Research & Papers

FreeTxt-Vi: A Benchmarked Vietnamese-English Toolkit for Segmentation, Sentiment, and Summarisation

Open-source web toolkit achieves competitive performance in Vietnamese-English text analysis without coding, using fine-tuned Qwen2.5 and TabularisAI models.

Deep Dive

A team of researchers from Lancaster University and other institutions has released FreeTxt-Vi, a significant open-source toolkit designed to lower the barrier to advanced text analysis for Vietnamese and English.
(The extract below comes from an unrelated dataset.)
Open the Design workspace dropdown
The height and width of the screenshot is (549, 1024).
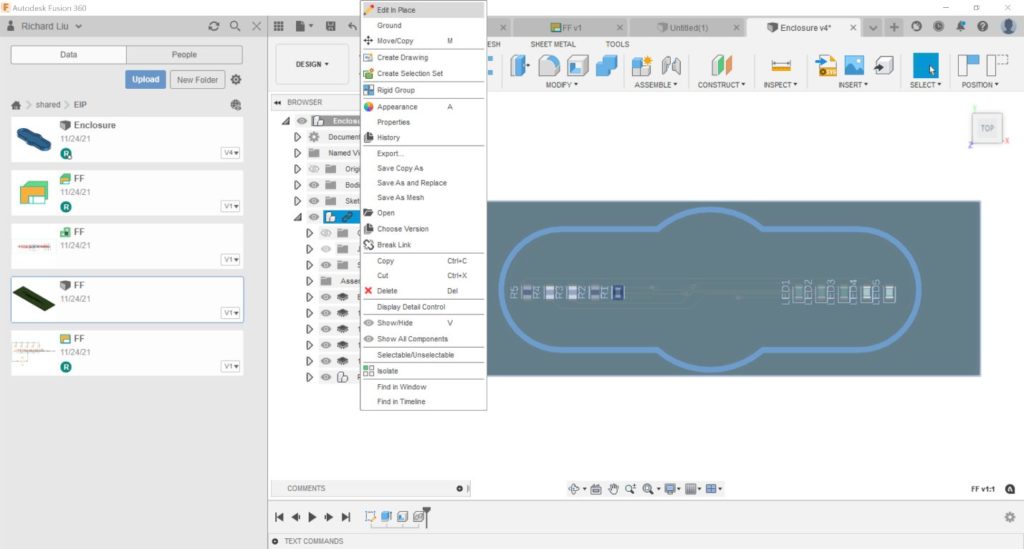click(x=312, y=64)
The web-based platform uniquely sits at the intersection of corpus linguistics and modern NLP, allowing users to build, explore, and interpret bilingual text collections through an intuitive interface that requires no coding. Its core technical innovation is a unified bilingual processing pipeline that integrates a hybrid segmentation strategy combining VnCoreNLP with Byte Pair Encoding (BPE), a fine-tuned TabularisAI model for sentiment analysis, and a fine-tuned Qwen2.5 model for generating abstractive summaries.
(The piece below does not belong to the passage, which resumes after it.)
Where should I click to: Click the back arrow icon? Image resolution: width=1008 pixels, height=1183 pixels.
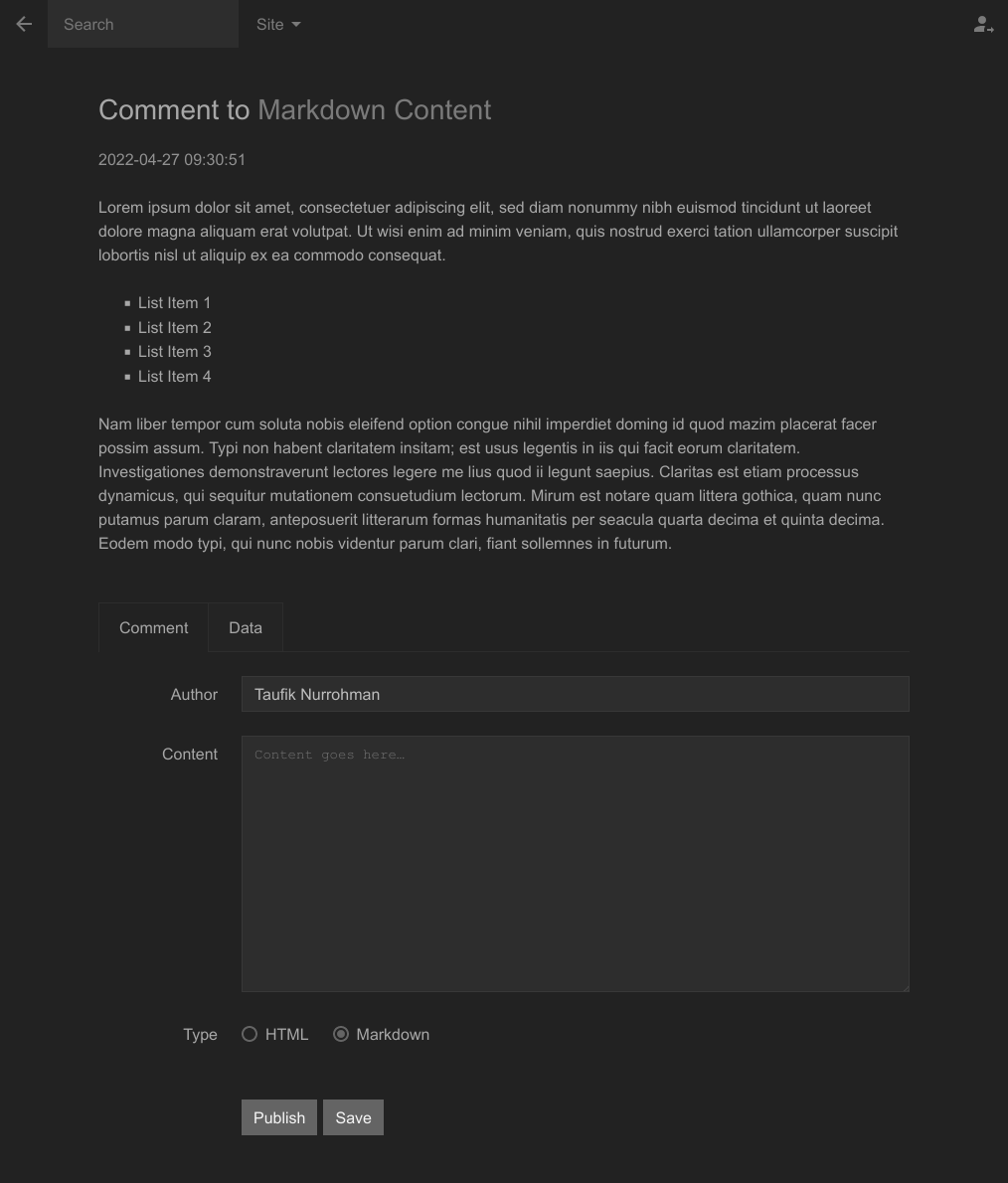coord(24,24)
Unlike many platforms evaluated only as a whole, the team conducted a rigorous three-part evaluation of FreeTxt-Vi's individual components for segmentation, sentiment analysis, and summarization. The results show the toolkit achieves competitive or superior performance compared to widely used baseline models in both languages. By providing these benchmarked, high-quality tools in a single accessible package, FreeTxt-Vi directly addresses the underrepresentation of Vietnamese in NLP resources. It is positioned to support reproducible research and scale qualitative analysis in key domains like digital humanities, cultural heritage, and social sciences, where processing large volumes of text data has traditionally been a technical challenge.

Key Points
  • Unified bilingual pipeline uses hybrid VnCoreNLP/BPE segmentation, a fine-tuned TabularisAI sentiment model, and a fine-tuned Qwen2.5 model for summarization.
  • Three-part evaluation shows the toolkit achieves competitive or superior performance to established baselines in both Vietnamese and English.
  • Web-based, no-code design merges corpus linguistics features (concordancing, keyword analysis) with transformer-based NLP to support research in underrepresented languages.

Why It Matters

Democratizes high-quality NLP for a major underrepresented language, enabling scalable text analysis in research and industry without technical expertise.